Understand Good vs. Bad Debt
“Good” debt is there to help you build wealth or a career, like student loans (within reason) or a mortgage. “Bad” debt is credit cards or anything with soul-crushing interest rates. Both have their place, and you may need to rely on either at one point in your life. You don’t have to think of debt as evil, but you do need to keep it on a leash so it doesn’t ruin your life.
Start Investing
Time is a valuable asset, even when it comes to saving money. Starting your investment journey young all but guarantees you’ll see a decent return later in life. Just make sure you’re smart about it; meme stocks might sound fun, but rarely is it the kind of rollercoaster that leaves a smile on your face at the end of it.
Open a Retirement Fund
Even if you aren’t keen on investing in stocks or bonds, invest in yourself by saving for retirement. Contribute regularly and early into your 401(K). Small amounts are fine, but if you’re lucky enough to have an employer match? Maximize that so you aren’t leaving free money on the table.
Learn To Set Goals
Yes, learn. There’s more of a science to goal-setting than meets the eye. The SMART framework (Specific, Measurable, Achievable, Relevant, and Time-bound) is an excellent start.
For example, saying you’ll “save money” is honestly not a good goal at all; it’s way too vague for most people to gain traction. Instead, try “I will pay off my high-interest credit card by the end of next year by paying an extra $50 on the minimum payment every month.” See how much easier that is?
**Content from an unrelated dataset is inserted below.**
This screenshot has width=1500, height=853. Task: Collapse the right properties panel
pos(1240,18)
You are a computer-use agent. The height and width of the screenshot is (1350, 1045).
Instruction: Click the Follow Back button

Master Your Mind for Smarter Spending
Most of our spending isn’t logical — it’s emotional. Why do you think marketing and ads appeal to this side of us so much? It’s because it works. But you don’t have to be a cog in the machine if you understand your triggers.
Acknowledging that you want to spend when you’re bored or stressed is a powerful thing, and something you’ll want to understand about yourself early so you can meet your financial goals faster.